» **Task objective**: Continue the graduate's blog post of university tips on friendships, writing what comes after its last sentence, "Nobody knows anyone, and everyone wants to make friends."

» **Document excerpt**:
____
Relationships University

University Tips from a Graduate – Part 1: Friendships

I haven’t written any University-related posts before because I graduated several years before starting my blog. Recently, I was thinking about my University experience and I realised I have a lot of memories and lessons I learned at University that could be valuable to current and future students. Some of these I only realised in retrospect when thinking back on my Uni days. So here I am going to share my University tips with you!

The Ultimate Guide to Friendships at University

I will be dividing this post up into several parts because otherwise, it would be too long. In this first part, I will be talking about friendships. But first, an introduction:

Where did I go to University, and what did I study?

I went to Royal Holloway University and I studied Music! Royal Holloway is part of the University of London but it’s not right in London. It’s about half an hour’s train ride out, in a town called Egham in Surrey. Nearly everything is located on one campus which means it has an amazing community feel. I absolutely loved it there and I was so happy with my choice of Uni!

Founder's Building, Royal Holloway University of London.
Founder’s Building, Royal Holloway University of London. Isn’t it pretty?

This post is a general guide that would apply to students at any University. If would like me to do a more detailed, specific post about Royal Holloway, (maybe if you are in the process of deciding which University to go to) then let me know in the comments!

Making friends at University

University is a unique time because you are constantly surrounded by people who are similar to you. Most students are a similar age and have a shared goal of working for a degree. You will make a lot of friends and acquaintances, and every time you go out, you will bump into people you know, everywhere. This is especially true if you go to a campus-based University. Everyone will visit the same cafes and bars, go to the same events and study in the same libraries. It gives you a sense of community that is harder to achieve at other times in your life.

In this post, I will share some of my own experiences and tips to do with making friends at University, and about how friendships can develop and change later on.

A group of students around a table, working on laptops and laughing together.
Photo by Brooke Cagle on Unsplash

Making friends in freshers week

One of the most exciting things about starting University is meeting new people and making friends. But this can also be nerve-wracking! The important thing to remember is that everyone is in the same situation. Nobody knows anyone, and everyone wants to make friends.
____
» **Dataset content**:
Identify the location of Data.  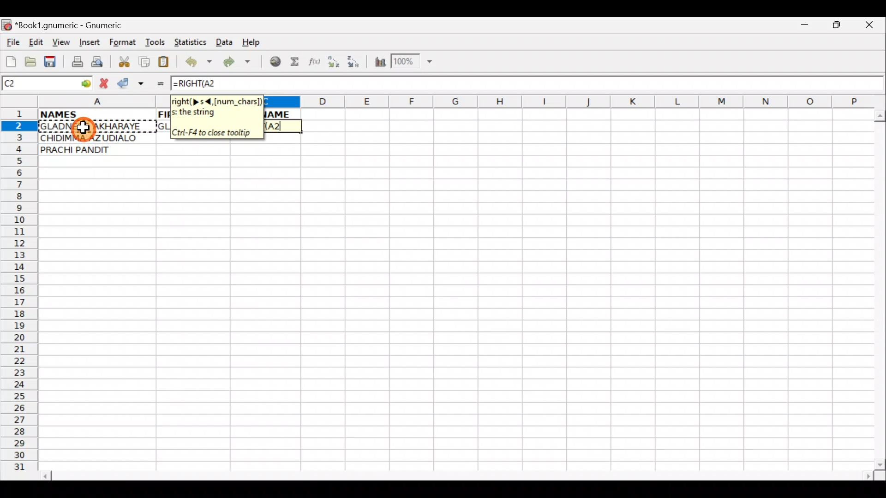
(224, 42).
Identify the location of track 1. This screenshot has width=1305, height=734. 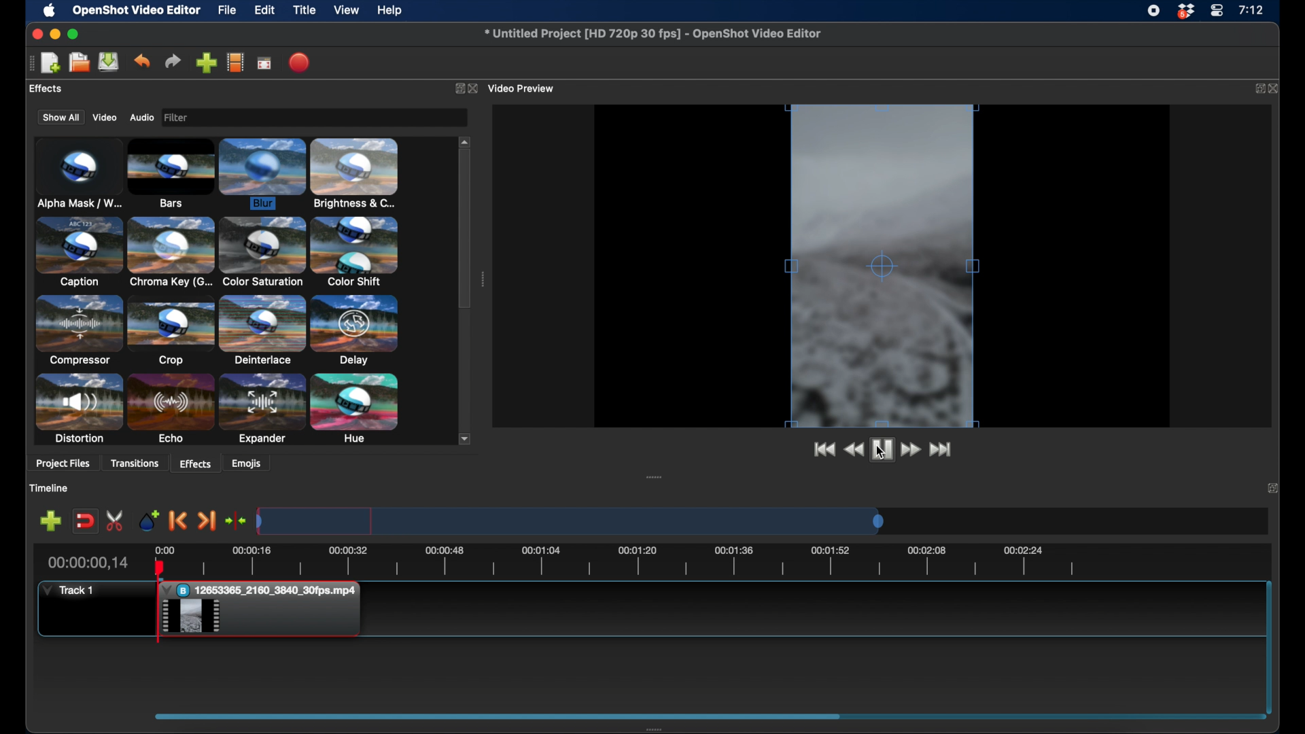
(69, 591).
____
» **Exercise answer**:
During my freshers week, everyone would just come up and talk to you – it was such a sociable time. There were so many events organised where you could meet people. I’d recommend going to them because everyone else is probably just as nervous as you, and in a way, this makes everyone actually bond and feel comfortable with each other!

You will find friends

Before I started University, I was worried that I wouldn’t find people who I would get along with. At the time, I was quite quiet and wasn’t into the partying culture that is generally associated with students (although I did get more into that later on, but that’s another story!). I worried that I would be the ‘odd-one-out’ and wouldn’t make any friends.

I needn’t have worried because it turned out I wasn’t the only person worrying about the same thing. On the first evening, I went to a social event at a student pub and ended up sharing a table with two girls from my halls. We ended up having a discussion about how we had all been worried that there wouldn’t be people like us and that we wouldn’t make friends. These other girls also weren’t into going out and partying. We were all in exactly the same boat!

After the pub, we all went back to our halls and hung out in one of the girls’ room, chatting and discussing our plans for the rest of the week. We arranged to meet up the next morning and explore the campus together. I vividly remember lying in bed that night after my first day feeling so happy and excited because I had already made friends!

When you think about it, there are hundreds of new freshers each year, so there is going to be a wide range of personalities within them. You will meet a lot more people than you met at school, so the likelihood is that you will meet lots of likeminded people!

People will naturally divide into groups

In my halls of residence, there were 22 of us in our block, sharing 2 kitchens. After a week or so, we naturally divided half-and-half into the 2 kitchens. The people who shared my kitchen were generally more reserved, and we tended to chat, hang out in people’s rooms, watch movies and play video games together.

The other kitchen was shared by the classic ‘party people’ and it was often very noisy, and full of empty alcohol cans and bottles! No judgement to them, they were all nice people and partying is a big part of the Uni experience for many people! But it just demonstrates that you will find a group of people you fit in with, whether you are the party type or more introverted. 

Students drinking alcoholic drinks and laughing
Photo by Michael Discenza on Unsplash

There is no rush to meet everyone

During freshers’ week, you will meet so many different people. You might feel pressure to get to know all the people in your halls and on your course as quickly as possible before friendship groups form without you. This is how I felt! But actually, there is no rush.

On my first day, I randomly found myself hanging out with a group of people who lived in different halls to me. I think we had met at some kind of welcome event. I didn’t especially feel that I fitted in with this group, and it was constantly playing on my mind that I should go back to my own halls because I was missing out on meeting my hallmates there. Eventually, I excused myself and went back to my halls.

I definitely hadn’t been missing out though, because it turned out everyone else was doing the same and there was hardly anyone around. There are so many different events happening in freshers’ week and you end up flitting between different groups of people all the time. I gradually met the people in my halls (and on my course) and some of them I didn’t even meet until we had been there for a week! But we still all made friends and got fully integrated into friendship groups.

Don’t worry, you’ll find ‘your people’!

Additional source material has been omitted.